_RECORD EXCERPTS_.
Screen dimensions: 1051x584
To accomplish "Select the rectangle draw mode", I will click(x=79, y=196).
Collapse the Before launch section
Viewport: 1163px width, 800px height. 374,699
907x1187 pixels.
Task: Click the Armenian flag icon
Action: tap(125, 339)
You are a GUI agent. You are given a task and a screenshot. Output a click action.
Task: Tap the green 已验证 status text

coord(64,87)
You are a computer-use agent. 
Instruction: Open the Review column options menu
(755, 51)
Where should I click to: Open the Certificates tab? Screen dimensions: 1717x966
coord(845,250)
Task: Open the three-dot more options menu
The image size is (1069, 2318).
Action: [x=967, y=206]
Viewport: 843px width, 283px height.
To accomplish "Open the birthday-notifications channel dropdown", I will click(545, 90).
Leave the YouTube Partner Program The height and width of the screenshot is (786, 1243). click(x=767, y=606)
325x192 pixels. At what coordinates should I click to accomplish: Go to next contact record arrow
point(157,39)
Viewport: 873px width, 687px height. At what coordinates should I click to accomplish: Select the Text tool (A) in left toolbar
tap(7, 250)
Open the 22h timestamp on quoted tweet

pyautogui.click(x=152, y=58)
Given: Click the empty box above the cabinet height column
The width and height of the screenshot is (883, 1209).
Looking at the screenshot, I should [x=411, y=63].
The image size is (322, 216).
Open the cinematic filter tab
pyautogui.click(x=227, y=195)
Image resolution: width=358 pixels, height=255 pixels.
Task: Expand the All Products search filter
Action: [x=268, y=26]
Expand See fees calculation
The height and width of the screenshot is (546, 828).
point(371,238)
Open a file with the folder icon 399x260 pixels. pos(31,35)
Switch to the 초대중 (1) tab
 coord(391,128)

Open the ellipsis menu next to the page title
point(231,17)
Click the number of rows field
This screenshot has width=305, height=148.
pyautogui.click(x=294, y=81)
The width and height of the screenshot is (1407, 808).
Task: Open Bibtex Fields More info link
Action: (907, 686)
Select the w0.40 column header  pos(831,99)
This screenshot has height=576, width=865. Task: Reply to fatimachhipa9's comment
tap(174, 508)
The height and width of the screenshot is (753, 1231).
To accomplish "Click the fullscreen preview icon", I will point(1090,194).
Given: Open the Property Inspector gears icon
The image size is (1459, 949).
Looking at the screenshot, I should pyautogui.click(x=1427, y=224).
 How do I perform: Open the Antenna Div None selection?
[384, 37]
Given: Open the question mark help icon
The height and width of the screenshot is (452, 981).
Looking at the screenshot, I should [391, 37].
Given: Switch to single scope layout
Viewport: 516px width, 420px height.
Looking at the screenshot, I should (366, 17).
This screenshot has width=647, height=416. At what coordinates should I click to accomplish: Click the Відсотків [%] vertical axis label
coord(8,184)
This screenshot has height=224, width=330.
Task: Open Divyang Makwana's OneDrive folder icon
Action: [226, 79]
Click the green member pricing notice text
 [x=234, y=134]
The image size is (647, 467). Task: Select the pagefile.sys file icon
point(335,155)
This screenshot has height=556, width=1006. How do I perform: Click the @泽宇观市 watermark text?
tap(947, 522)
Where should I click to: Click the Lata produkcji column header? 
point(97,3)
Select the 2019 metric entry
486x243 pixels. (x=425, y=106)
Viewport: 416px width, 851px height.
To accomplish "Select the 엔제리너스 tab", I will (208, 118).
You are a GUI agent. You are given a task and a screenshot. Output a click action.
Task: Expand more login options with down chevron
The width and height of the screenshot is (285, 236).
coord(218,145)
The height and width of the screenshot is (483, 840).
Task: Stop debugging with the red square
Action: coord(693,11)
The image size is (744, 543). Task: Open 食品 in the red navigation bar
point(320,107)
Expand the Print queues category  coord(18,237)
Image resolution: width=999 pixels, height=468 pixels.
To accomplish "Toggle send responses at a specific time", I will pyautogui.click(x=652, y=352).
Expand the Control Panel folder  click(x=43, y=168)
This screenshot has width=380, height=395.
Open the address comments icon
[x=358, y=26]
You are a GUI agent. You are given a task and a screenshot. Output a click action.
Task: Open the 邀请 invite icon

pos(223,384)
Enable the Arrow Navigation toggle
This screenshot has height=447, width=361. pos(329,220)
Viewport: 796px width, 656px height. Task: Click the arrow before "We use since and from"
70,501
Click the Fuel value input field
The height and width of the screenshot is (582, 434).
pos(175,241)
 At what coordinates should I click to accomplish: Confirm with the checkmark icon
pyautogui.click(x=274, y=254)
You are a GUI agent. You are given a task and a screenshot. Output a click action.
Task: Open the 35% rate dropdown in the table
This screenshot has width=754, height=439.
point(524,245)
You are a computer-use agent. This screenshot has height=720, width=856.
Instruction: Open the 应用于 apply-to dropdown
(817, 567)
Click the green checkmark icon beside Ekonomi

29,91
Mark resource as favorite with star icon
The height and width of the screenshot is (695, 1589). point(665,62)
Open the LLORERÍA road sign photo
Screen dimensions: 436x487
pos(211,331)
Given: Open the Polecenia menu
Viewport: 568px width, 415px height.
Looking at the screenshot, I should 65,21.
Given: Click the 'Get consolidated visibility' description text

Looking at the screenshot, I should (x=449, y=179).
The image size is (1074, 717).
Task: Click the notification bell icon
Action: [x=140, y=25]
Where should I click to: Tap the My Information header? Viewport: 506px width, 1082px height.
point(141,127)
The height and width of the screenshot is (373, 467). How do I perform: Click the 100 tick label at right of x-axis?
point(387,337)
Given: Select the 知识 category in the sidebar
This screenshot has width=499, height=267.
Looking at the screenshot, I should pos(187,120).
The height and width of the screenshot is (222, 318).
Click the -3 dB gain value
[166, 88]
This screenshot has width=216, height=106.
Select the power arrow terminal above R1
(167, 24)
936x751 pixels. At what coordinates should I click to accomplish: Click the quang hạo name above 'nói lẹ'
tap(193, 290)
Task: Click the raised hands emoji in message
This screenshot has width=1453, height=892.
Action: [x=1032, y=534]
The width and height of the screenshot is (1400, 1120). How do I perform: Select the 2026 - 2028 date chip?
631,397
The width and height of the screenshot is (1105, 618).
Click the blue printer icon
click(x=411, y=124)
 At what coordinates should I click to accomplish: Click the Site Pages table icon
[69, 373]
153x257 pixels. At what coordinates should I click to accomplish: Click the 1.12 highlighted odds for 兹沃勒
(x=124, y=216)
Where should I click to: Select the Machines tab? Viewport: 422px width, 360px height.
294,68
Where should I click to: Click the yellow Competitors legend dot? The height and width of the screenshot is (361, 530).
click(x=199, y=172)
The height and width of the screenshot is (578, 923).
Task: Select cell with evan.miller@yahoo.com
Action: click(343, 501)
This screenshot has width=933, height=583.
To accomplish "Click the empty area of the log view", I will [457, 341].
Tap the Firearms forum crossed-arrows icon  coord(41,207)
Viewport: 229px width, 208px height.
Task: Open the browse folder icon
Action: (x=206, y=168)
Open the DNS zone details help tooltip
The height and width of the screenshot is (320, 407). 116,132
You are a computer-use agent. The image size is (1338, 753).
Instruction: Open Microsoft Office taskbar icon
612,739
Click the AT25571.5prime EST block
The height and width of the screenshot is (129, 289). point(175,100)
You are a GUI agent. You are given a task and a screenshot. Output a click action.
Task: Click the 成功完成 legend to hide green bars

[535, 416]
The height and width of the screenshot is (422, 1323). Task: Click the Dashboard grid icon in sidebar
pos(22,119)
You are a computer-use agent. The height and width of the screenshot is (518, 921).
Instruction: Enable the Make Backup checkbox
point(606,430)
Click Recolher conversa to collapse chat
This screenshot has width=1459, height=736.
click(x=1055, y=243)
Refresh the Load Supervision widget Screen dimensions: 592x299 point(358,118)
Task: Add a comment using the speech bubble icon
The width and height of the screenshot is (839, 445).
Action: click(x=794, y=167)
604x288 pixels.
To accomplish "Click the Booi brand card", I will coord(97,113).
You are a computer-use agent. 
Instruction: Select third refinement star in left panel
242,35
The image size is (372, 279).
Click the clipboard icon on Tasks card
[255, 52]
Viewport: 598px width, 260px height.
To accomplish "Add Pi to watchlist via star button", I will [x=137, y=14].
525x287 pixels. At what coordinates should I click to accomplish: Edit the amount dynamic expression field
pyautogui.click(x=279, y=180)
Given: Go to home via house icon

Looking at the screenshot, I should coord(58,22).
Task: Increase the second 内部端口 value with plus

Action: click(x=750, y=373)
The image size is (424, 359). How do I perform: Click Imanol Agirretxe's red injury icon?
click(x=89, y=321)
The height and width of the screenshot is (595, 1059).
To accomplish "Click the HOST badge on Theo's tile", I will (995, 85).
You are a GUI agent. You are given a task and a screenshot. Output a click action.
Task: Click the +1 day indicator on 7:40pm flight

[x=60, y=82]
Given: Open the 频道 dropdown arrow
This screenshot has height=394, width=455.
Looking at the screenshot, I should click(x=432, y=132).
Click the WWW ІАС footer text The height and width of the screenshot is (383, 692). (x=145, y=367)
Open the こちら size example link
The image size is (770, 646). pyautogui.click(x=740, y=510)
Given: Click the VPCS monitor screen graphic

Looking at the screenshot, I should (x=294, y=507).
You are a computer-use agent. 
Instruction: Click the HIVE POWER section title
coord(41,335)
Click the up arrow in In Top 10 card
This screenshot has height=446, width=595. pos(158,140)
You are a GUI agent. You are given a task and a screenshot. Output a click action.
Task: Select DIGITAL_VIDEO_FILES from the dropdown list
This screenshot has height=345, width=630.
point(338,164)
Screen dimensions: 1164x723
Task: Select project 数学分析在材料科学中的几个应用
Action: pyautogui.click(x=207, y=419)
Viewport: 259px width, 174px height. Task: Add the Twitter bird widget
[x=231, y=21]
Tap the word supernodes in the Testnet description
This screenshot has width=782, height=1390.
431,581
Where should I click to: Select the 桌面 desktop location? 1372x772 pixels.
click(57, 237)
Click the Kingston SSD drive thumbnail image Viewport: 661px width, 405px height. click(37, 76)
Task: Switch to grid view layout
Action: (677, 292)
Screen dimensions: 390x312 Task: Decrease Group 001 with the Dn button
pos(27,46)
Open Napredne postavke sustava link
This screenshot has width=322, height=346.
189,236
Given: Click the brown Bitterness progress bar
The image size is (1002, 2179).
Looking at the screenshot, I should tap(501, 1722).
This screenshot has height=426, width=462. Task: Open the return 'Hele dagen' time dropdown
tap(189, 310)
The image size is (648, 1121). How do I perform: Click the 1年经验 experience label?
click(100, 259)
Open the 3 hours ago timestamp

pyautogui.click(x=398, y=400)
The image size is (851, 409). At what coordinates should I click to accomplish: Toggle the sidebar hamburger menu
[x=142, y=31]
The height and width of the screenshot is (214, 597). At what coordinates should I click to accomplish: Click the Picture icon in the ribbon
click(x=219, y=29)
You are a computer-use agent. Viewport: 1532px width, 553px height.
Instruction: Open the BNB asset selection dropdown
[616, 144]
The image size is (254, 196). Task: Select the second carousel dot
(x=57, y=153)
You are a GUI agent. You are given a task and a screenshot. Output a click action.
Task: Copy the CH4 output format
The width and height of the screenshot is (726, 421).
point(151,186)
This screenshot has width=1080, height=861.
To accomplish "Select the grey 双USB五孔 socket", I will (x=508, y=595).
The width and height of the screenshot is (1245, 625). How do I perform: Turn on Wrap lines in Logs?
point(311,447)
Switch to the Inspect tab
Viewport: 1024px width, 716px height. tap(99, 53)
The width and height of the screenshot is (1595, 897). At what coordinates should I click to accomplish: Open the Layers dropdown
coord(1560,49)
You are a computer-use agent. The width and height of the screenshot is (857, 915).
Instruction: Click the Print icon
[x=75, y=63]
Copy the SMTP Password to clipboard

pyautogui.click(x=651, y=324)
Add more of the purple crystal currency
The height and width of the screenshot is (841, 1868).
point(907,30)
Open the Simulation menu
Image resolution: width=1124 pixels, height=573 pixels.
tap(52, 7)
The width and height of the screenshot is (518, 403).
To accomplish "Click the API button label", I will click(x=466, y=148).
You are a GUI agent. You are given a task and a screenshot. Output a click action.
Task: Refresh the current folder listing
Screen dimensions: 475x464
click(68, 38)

_YOUR GOAL_. Starting at the first line of the data and ending at the line containing "Leave the YouTube", present each line as a row of a Markdown table with the columns Row and Line, leaving out blank lines.

_EXERCISE ANSWER_.
| Row | Line |
|---|---|
| 1 | Screen dimensions: 1051x584 |
| 2 | To accomplish "Select the rectangle draw mode", I will click(x=79, y=196). |
| 3 | Collapse the Before launch section |
| 4 | Viewport: 1163px width, 800px height. 374,699 |
| 5 | 907x1187 pixels. |
| 6 | Task: Click the Armenian flag icon |
| 7 | Action: tap(125, 339) |
| 8 | You are a GUI agent. You are given a task and a screenshot. Output a click action. |
| 9 | Task: Tap the green 已验证 status text |
| 10 | coord(64,87) |
| 11 | You are a computer-use agent.  |
| 12 | Instruction: Open the Review column options menu |
| 13 | (755, 51) |
| 14 | Where should I click to: Open the Certificates tab? Screen dimensions: 1717x966 |
| 15 | coord(845,250) |
| 16 | Task: Open the three-dot more options menu |
| 17 | The image size is (1069, 2318). |
| 18 | Action: [x=967, y=206] |
| 19 | Viewport: 843px width, 283px height. |
| 20 | To accomplish "Open the birthday-notifications channel dropdown", I will click(545, 90). |
| 21 | Leave the YouTube Partner Program The height and width of the screenshot is (786, 1243). click(x=767, y=606) |